UNPI-CIANJUR.AC.ID - Bibit-bibit radikalisme sudah tumbuh sejak dini di sekolah melalui pendidikan, menurut Federasi Serikat Guru Indonesia (FSGI). Menanggapi hal tersebut, FSGI memberikan beberapa rekomendasi sebagai bagian dari ikhtiar kolektif mencegah wabah radikalisme khususnya di dunia pendidikan.
Sebagai profesi yang mulia, guru mesti mengingat kembali kompetensi guru. Guru punya misi luhur yang tercantum dalam Pembukaan UUD 1945 alinea IV: 'Mencerdaskan kehidupan bangsa', kata Sekretaris Jenderal (Sekjen) FSGI Heru Purnomo.
Misi filosofis dan konstitusional tersebut mestinya diterjemahkan dengan praktik pembelajaran yang progresif, mempromosikan toleransi, kebinekaan dan cinta terhadap perbedaan serta cinta tanah air.
Maka dari itu, pembelajaran di kelas harus semenarik mungkin, sehingga guru jangan berhenti belajar mengenai metode pembelajaran yang kreatif dan kritis. Bagi FSGI, sudah waktunya para guru menghadirkan pembelajaran kritis (pedagogi kritis). Keterampilan berpikir kritis adalah salah satu kunci agar siswa tidak bisa lagi dicekoki oleh pemahaman intoleran dan radikal.

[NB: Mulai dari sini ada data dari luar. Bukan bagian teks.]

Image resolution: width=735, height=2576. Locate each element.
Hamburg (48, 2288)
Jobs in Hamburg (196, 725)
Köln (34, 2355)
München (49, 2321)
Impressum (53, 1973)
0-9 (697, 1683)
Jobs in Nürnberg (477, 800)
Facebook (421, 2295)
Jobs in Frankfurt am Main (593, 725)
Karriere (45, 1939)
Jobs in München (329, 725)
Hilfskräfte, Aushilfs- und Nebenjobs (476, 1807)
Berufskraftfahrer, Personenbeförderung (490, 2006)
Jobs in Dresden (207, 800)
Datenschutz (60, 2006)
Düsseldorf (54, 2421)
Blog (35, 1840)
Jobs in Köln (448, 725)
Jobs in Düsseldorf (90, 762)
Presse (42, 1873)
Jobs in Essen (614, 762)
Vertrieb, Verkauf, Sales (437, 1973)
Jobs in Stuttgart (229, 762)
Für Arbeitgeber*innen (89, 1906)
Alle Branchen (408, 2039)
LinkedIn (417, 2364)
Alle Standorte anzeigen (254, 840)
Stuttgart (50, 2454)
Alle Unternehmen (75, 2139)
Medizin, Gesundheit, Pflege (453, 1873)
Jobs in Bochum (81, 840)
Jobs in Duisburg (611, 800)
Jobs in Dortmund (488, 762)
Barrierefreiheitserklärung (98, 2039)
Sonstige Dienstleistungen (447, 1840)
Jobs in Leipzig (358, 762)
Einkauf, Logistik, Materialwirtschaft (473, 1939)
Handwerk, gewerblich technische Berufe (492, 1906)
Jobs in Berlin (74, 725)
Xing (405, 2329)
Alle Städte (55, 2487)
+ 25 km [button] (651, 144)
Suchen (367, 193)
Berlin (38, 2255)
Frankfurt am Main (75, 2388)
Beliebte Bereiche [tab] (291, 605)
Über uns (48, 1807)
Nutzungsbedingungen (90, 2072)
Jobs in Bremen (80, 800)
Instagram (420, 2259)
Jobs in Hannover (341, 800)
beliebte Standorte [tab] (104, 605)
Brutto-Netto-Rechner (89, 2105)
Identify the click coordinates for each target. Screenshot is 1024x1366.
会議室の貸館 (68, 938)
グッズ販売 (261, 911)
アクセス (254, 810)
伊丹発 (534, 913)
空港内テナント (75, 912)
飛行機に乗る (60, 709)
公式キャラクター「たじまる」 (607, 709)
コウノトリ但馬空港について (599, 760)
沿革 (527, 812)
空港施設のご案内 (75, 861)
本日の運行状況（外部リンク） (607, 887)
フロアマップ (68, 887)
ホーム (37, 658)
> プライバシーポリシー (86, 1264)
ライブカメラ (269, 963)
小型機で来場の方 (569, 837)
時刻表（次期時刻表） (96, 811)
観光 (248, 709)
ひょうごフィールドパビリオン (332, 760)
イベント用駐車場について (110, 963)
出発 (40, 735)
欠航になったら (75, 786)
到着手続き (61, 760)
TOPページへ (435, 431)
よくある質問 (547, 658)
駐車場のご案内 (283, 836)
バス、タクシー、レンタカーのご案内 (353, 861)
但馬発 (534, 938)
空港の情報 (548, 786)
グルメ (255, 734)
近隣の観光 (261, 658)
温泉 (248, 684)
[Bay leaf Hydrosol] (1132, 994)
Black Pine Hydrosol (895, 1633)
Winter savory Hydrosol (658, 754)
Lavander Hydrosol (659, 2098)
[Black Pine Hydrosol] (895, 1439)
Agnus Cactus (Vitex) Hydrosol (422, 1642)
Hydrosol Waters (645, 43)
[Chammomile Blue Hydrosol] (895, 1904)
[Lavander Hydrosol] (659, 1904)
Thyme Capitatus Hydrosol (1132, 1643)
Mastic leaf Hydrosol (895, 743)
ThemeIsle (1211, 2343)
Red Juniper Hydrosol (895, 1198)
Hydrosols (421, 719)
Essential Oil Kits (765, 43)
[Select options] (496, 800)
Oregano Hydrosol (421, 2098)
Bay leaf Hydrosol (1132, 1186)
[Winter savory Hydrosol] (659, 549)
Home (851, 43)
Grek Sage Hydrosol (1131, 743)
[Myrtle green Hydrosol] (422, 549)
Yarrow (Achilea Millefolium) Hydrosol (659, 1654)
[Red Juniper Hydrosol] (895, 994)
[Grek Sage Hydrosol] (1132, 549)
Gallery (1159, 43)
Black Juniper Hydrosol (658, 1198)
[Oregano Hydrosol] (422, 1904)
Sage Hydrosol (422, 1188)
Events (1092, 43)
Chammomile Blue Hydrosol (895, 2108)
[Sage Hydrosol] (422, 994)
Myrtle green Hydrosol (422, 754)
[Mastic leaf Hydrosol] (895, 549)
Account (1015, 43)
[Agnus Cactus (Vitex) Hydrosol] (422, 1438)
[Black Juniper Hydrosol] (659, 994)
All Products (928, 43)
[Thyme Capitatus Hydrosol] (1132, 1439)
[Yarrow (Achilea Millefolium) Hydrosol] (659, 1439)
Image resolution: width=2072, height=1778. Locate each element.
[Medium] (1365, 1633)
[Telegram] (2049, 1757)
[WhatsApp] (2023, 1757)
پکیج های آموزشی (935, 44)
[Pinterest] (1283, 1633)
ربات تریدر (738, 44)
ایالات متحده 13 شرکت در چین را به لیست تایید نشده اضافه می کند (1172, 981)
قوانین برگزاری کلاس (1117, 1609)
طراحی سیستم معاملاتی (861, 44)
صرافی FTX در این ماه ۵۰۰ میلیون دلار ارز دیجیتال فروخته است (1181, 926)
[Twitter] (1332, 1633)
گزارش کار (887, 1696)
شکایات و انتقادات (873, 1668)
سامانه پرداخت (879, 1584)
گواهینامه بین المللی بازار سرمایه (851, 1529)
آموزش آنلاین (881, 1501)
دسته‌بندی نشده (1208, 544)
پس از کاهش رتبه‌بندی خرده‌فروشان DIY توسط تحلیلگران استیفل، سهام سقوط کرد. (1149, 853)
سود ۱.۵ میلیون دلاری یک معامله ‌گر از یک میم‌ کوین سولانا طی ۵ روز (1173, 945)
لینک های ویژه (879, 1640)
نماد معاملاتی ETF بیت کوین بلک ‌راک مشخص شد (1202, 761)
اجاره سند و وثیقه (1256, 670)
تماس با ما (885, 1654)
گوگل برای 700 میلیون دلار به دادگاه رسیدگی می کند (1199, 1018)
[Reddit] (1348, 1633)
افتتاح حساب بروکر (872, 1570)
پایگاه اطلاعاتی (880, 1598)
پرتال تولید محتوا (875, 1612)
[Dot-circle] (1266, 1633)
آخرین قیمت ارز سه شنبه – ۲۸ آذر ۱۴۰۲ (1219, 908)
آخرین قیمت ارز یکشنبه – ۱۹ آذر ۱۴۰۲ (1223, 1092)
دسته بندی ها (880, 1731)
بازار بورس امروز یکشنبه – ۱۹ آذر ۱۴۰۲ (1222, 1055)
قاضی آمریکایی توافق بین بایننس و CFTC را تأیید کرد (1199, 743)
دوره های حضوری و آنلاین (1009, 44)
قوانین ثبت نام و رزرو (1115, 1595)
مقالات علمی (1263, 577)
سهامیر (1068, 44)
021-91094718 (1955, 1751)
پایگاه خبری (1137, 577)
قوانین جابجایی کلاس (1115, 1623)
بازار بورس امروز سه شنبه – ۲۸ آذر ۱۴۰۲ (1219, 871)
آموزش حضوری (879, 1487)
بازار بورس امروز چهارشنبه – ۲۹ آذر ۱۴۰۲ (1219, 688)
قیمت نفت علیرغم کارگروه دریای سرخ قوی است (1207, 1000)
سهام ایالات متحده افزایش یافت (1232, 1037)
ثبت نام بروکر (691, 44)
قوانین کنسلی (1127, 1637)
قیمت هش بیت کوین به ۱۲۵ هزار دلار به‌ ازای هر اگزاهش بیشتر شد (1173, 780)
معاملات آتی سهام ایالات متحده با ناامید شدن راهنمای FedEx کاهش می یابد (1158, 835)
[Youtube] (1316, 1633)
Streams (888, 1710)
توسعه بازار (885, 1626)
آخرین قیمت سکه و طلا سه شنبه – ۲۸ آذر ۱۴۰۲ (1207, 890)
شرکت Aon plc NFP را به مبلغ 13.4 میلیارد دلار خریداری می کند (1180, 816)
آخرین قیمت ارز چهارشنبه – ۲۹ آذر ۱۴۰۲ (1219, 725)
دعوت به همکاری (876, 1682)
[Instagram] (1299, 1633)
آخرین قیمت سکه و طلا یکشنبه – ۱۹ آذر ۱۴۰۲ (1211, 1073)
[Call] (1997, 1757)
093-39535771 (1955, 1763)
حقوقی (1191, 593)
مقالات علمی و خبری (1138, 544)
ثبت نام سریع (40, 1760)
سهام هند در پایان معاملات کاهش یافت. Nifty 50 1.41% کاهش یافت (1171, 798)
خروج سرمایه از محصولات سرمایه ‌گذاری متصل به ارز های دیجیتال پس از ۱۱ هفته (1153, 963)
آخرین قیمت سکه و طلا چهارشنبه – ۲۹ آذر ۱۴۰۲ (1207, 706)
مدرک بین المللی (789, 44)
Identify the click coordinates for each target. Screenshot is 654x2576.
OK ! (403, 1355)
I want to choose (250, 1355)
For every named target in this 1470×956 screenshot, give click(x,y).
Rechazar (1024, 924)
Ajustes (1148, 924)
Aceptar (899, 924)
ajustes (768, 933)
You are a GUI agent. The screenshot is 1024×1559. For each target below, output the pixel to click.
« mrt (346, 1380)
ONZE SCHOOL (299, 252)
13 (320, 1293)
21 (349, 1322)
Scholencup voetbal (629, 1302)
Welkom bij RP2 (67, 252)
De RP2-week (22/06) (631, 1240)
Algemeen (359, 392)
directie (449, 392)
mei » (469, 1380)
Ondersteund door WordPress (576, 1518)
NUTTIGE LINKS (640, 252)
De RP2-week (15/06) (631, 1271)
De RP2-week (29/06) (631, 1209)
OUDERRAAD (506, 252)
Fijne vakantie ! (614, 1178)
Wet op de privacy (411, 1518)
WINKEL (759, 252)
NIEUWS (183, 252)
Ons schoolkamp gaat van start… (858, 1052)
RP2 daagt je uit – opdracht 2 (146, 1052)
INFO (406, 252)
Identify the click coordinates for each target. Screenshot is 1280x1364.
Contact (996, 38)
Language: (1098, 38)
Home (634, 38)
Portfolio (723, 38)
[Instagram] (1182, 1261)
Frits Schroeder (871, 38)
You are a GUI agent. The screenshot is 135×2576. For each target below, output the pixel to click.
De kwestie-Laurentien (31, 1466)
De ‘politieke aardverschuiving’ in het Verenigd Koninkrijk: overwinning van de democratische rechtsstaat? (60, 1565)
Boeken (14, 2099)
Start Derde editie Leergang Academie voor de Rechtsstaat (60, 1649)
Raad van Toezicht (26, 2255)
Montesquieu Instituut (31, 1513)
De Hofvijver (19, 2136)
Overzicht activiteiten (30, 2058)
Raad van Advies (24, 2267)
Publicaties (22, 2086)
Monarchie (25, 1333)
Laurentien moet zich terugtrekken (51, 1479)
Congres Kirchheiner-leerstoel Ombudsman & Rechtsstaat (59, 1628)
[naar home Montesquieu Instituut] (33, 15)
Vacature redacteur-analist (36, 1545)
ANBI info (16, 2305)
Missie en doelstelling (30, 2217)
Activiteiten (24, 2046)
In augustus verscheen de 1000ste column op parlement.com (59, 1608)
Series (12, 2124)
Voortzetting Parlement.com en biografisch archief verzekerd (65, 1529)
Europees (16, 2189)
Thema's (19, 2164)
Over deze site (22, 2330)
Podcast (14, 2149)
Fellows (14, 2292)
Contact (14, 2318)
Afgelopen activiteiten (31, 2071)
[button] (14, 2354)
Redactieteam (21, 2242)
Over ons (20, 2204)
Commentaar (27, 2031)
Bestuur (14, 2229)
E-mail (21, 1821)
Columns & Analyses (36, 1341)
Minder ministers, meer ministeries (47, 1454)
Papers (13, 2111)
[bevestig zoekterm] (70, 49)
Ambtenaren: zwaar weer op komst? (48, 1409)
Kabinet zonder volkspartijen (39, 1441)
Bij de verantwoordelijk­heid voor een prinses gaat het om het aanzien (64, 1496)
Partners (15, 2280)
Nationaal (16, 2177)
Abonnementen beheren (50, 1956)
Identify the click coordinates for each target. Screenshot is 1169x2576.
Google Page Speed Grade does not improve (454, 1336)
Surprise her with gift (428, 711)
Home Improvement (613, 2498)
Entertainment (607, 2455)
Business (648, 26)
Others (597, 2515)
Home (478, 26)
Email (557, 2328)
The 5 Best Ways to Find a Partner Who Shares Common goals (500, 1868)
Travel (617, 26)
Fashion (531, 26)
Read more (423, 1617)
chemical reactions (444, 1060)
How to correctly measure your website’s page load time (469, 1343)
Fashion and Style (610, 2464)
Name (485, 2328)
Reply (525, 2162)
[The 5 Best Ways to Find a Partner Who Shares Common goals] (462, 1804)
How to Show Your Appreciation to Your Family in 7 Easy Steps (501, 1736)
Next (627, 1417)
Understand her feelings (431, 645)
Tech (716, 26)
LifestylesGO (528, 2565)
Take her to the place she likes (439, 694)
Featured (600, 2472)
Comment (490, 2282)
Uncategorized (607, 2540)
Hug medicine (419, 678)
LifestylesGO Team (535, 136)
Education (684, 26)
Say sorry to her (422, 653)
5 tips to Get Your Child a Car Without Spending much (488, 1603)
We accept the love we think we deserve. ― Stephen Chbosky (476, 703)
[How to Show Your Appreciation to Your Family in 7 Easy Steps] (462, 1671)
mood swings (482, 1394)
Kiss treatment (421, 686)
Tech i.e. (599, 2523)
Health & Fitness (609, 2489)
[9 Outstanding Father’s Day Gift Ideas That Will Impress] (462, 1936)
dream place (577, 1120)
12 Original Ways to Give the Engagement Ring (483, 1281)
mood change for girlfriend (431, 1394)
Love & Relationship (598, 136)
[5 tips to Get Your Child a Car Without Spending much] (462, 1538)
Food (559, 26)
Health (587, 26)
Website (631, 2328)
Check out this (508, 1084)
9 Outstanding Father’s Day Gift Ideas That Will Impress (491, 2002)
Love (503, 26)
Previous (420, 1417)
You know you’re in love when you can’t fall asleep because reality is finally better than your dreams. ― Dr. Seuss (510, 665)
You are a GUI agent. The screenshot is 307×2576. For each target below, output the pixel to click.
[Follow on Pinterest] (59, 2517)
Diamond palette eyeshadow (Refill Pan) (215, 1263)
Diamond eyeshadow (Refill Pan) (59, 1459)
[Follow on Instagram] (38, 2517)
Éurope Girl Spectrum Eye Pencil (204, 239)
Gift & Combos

"Pemahaman tentang pedagogi kritis dan keterampilan berpikir kritis ini harus bermula dari guru. Jika gurunya profesional dan berpikir kritis tentu suasana pembelajarannya akan dialogis, dinamis dan argumentatif. Bukan lagi pembelajaran yang doktrinatif. Guru tak lagi asik bermonolog satu arah," kata Heru, seperti dilansir netralnews.com.
Bagi Heru, pembelajaran yang perlu diterapkan adalah pelajaran mengundang seperti menurut Conny R Semiawan. Suasanana pembelajaran seperti inilah yang mengedepankan argumen ketimbang sentimen, mengutamakan fakta ketimbang hoax (bohong), tidak langsung menerima satu pendapat dan tentu terbiasa dengan adu argumentasi yang berbasis literasi.
Sementara itu, Wasekjen FSGI Satriwan Salim, mengatakan, "Jadi pedagogi kritis dan literasi yang baik di sekolah adalah kunci utama agar siswa dan guru tak terjebak pada virus intoleran dan radikalisme."
Satriwan juga imbau guru jangan lagi membawa pandangan politik pribadi (kelompoknya) ke depan siswa di kelas. Guru harus mampu memisahkan kepentingan pedagogis dengan preferensi politis dan ideologisnya, apalagi ketika berhadapan dengan siswa di jenjang SMA/MA/SMK yang umumnya sudah punya hak pilih dalam Pilkada/Pemilu.
Satriwan menambahkan, "Ini sangat berbahaya, guru bukannya mengajar, tapi berkampanye di ruang kelas. Siswapun harus berani mengkritisi jika ada guru yang melakukan praktik ini di depan kelas."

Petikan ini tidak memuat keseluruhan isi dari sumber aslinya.